Ketika seseorang membicarakan tentang keluasan ilmu Allah swt., tak jarang kita mendengar sebuah gambaran bahwa, luasnya ilmu Allah itu tidak akan bisa habis meskipun dituliskan dengan tinta yang kuantitasnya sebanyak seluruh lautan. Bahkan meski telah didatangkan berulang kali tinta sebanyak lautan itu, tidak akan cukup untuk menuliskan seluruh ilmu Allah Swt.
Gambaran tersebut sejatinya merupakan gambaran yang diberikan oleh Allah sendiri, yang terdokumentasikan dalam Q.S. Al-Kahfi [18] ayat 109. Berikut adalah kutipan ayat yang dimaksud keluasan ilmu Allah swt;
قُل لَّوۡ كَانَ ٱلۡبَحۡرُ مِدَادࣰا لِّكَلِمَـٰتِ رَبِّی لَنَفِدَ ٱلۡبَحۡرُ قَبۡلَ أَن تَنفَدَ كَلِمَـٰتُ رَبِّی وَلَوۡ جِئۡنَا بِمِثۡلِهِۦ مَدَدࣰا
Katakanlah (Muhammad), “Seandainya lautan menjadi tinta untuk (menulis) kalimat-kalimat Tuhanku, maka pasti habislah lautan itu sebelum selesai (penulisan) kalimat-kalimat Tuhanku, meskipun Kami datangkan tambahan sebanyak itu (pula).” [Surat Al-Kahfi (18): 109]
Baca juga: Alasan Penting Harus Ada yang Memperdalam Ilmu Agama Menurut Al Quran
Ayat tersebut diturunkan berkenaan dengan orang-orang Yahudi yang menganggap bahwa mereka telah mendapatkan ilmu yang sangat banyak dengan sampainya kitab Taurat kepada mereka. Disebutkan oleh Imam Jalaluddin as-Suyuti dalam kitab Lubab an-Nuqul fi Asbab an-Nuzul, awalnya ialah ketika orang-orang Yahudi mendengar Q.S. Al-Isra’ [17] ayat 85, yang artinya: “Sedangkan kalian diberi pengetahuan hanya sedikit.”
Tatkala mereka mendengar ayat yang menyebutkan bahwa ilmu mereka masih sedikit, salah seorang dari kaum Yahudi menjawab, “Kami telah mendapatkan ilmu yang sangat banyak, yaitu dengan diberikannya kitab Taurat kepada kami. Dan barang siapa telah diberi kitab Taurat, maka ia telah mendapatkan banyak kebaikan.” Setelah itu diturunkanlah surat Al-Kahfi ayat 109, sebagai penegasan bahwa ilmu yang mereka peroleh masih sangat sedikit jika dibandingkan dengan ilmu yang Allah miliki.
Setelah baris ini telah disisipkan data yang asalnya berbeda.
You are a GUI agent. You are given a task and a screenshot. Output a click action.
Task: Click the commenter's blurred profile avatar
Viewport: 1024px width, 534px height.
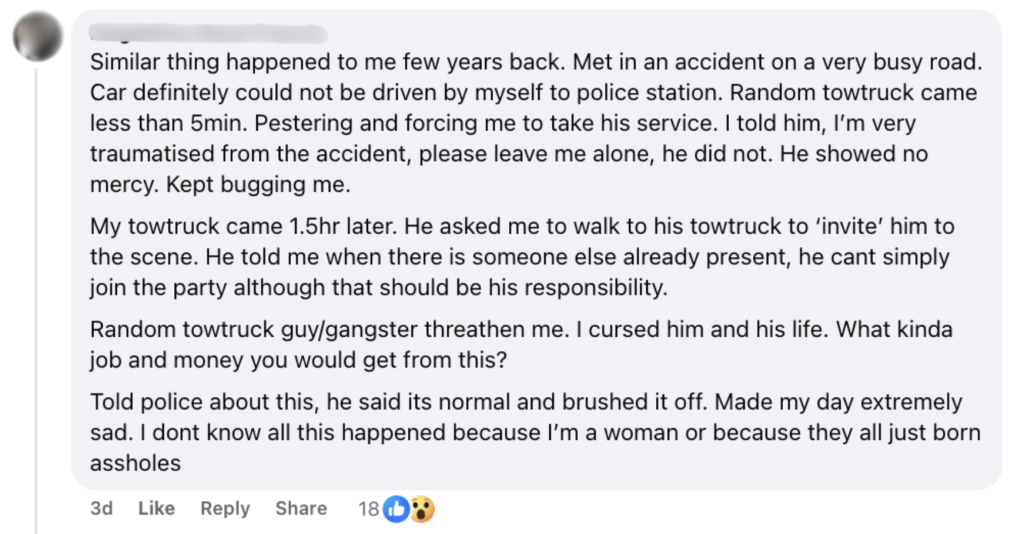tap(37, 37)
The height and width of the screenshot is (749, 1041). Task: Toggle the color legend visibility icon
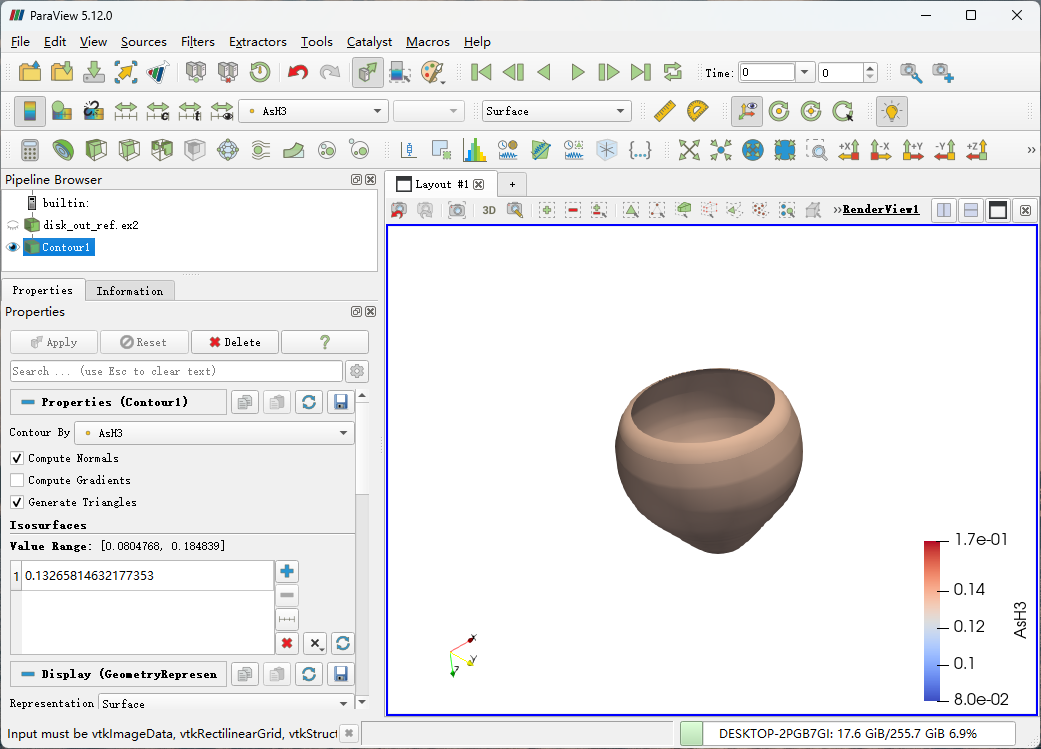(30, 111)
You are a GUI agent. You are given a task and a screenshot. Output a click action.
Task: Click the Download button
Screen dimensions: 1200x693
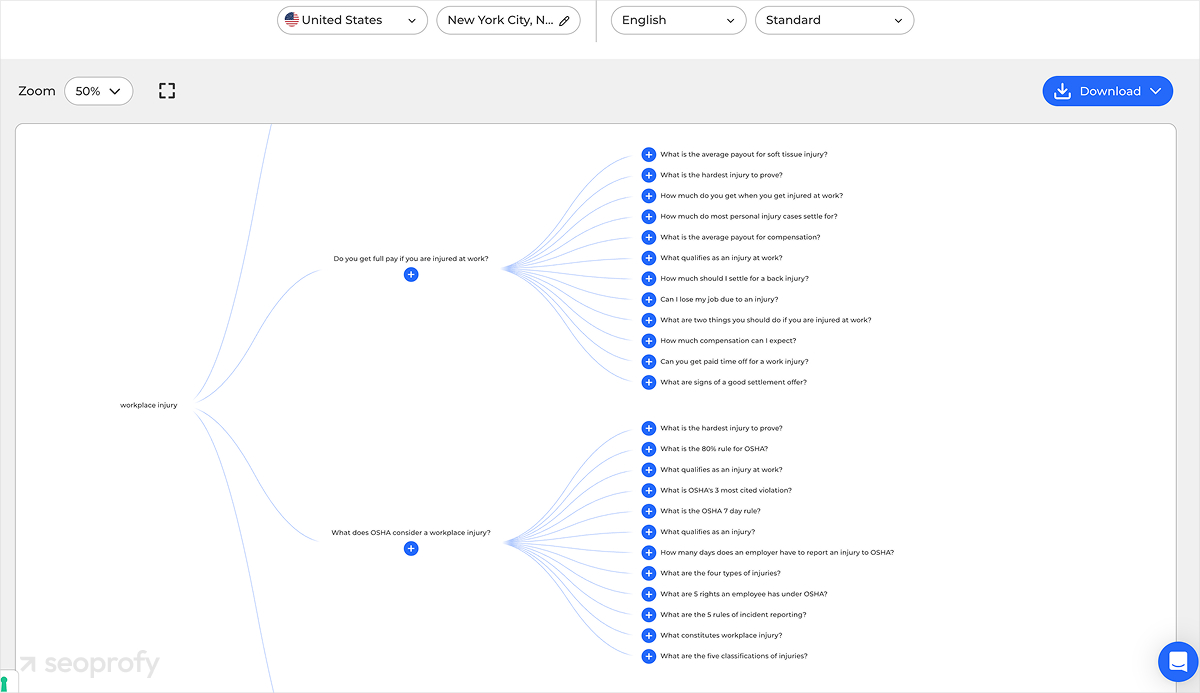pos(1108,91)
Syekh Fakhruddin ar-Razi dalam kitab Tafsir Mafatih al-Ghaib memberikan penjelasan bahwa, memang benar jika dikatakan dalam kitab Taurat terdapat hikmah yang sangat banyak. Akan tetapi hikmah yang sangat banyak itu pun masih belum sebanding dengan ilmu Allah Swt. Sehingga hikmah di dalamnya seakan hanya setetes dari keseluruhan samudera ilmu yang dimiliki Allah swt.
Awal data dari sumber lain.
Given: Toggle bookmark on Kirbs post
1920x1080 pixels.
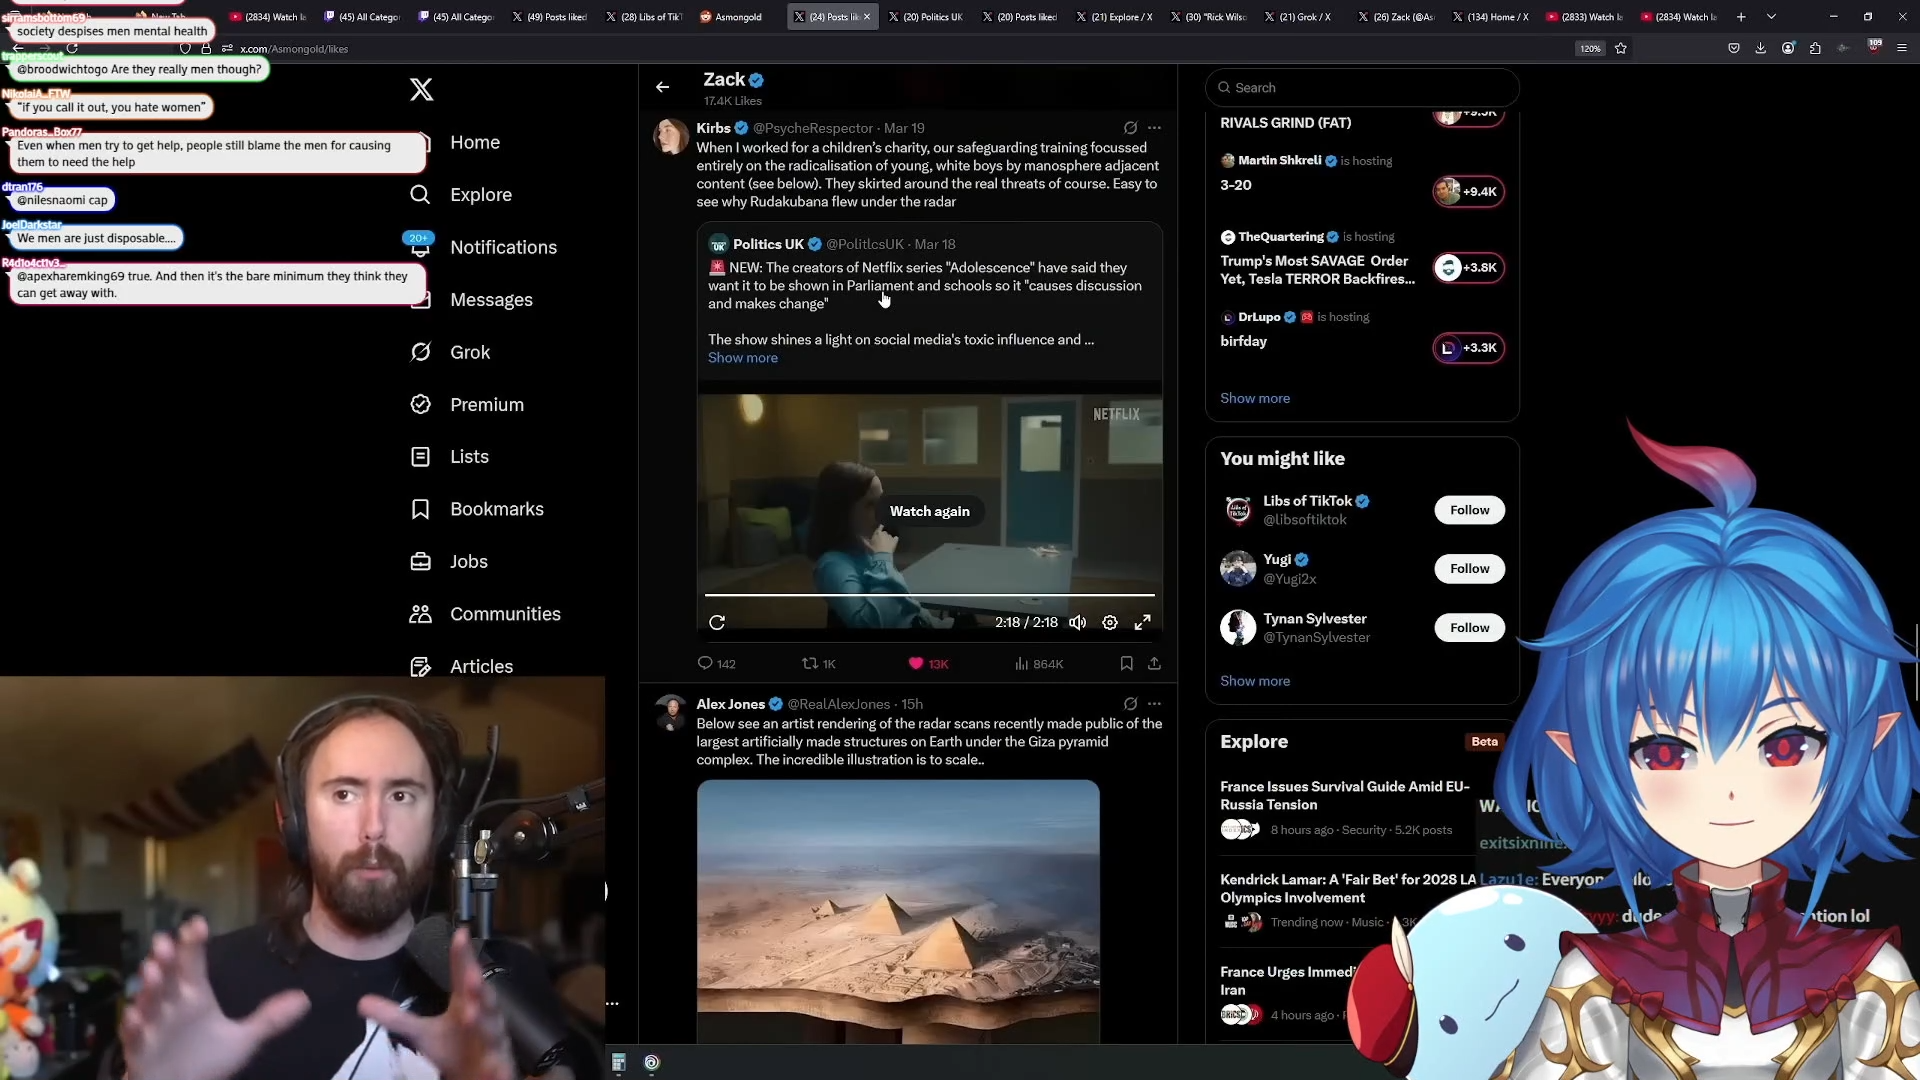Looking at the screenshot, I should point(1126,663).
Setelah mengetahui sebab turunnya ayat tersebut, tidakkah kita bertanya-tanya tentang maksud “kalimatu rabbi” atau “kalimat Allah” dalam ayat tersebut? Karena ayat-ayat Allah ini sangat luas, baik mencakup ayat qauliyah juga ayat kauniyah. Terkait hal ini, Syekh Ibnu ‘Asyur telah menjelaskannya dalam Tafsir at-Tahrir wa at-Tanwir.
Baca juga: Keutamaan Ilmu Menurut Al-Quran: Tafsir QS. Al-Mujadilah [58] Ayat 11
Menurut beliau, kalimat Allah yang dimaksud dalam ayat tersebut ialah segala sesuatu yang berhubungan dengan ilmu Allah swt. Baik yang telah diwahyukan Allah kepada para utusan-Nya dan untuk disampaikan kepada umatnya, maupun yang tidak disampaikan. Karena Allah mampu memberikan seluruh pengetahuan (ilmu), maka yang diberikan itu menjadi sesuatu yang mungkin diketahui (ma’lum). Kemudian setelah diketahui, ilmu tersebut disebut sebagai kalimat.
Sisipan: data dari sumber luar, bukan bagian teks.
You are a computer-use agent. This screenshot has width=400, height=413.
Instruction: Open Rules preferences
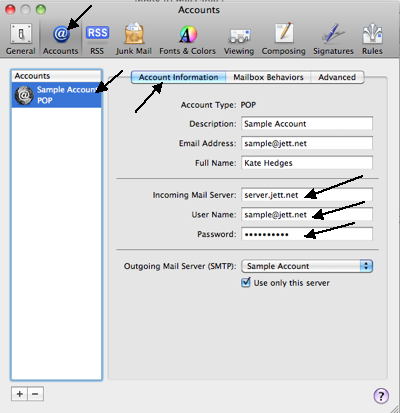(x=372, y=39)
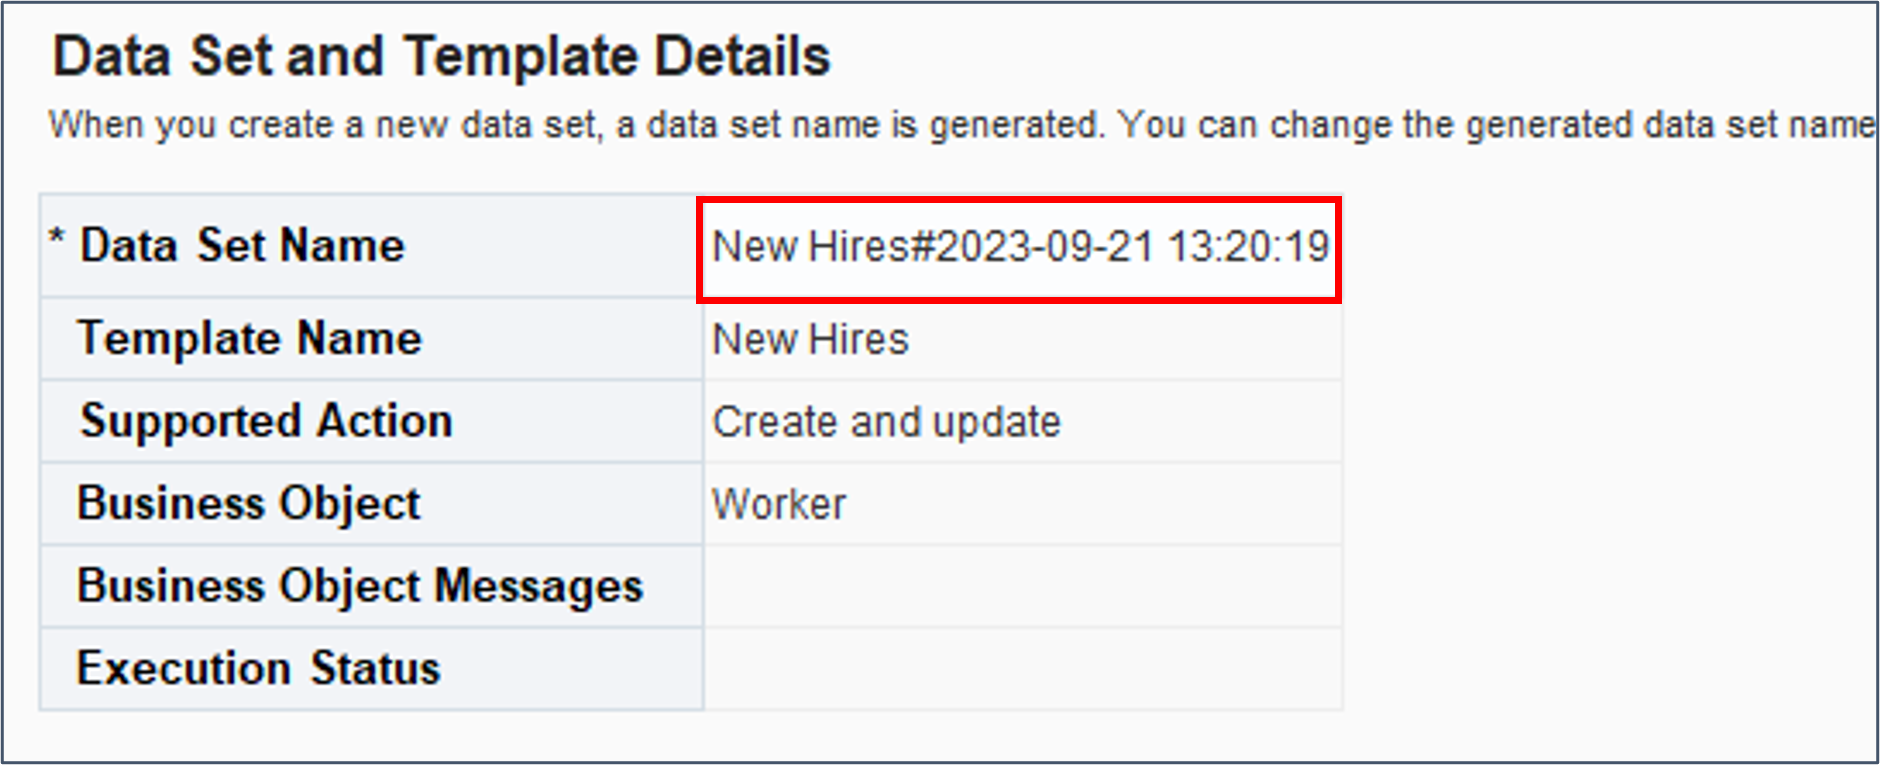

Dalam benak manusia, air laut laut merupakan gambaran dari sesuatu yang sangat banyak. Sesuatu yang sangat banyak itu ialah wujud dari keagungan pemiliknya, yaitu Allah swt. Akan tetapi sekali pun lautan dikatakan sangat banyak, tentu belum seberapa jika dibandingkan dengan ilmu Allah.
Bagaimana bisa dianggap belum seberapa? Karena air di seluruh lautan itu bisa habis, bahkan meskipun didatangkan lagi, sedangkan ilmu Allah tidak ada habisnya. Penjelasan lebih dalam terkait hal ini dapat dirujuk dalam Tafsir Anwar at-Tanzil wa Asrar at-Ta’wil karya Imam al-Baidhawi, maupun Tafsir Mafatih al-Ghaib karya Syekh Fakhruddin ar-Razi. Wallahu A’lam.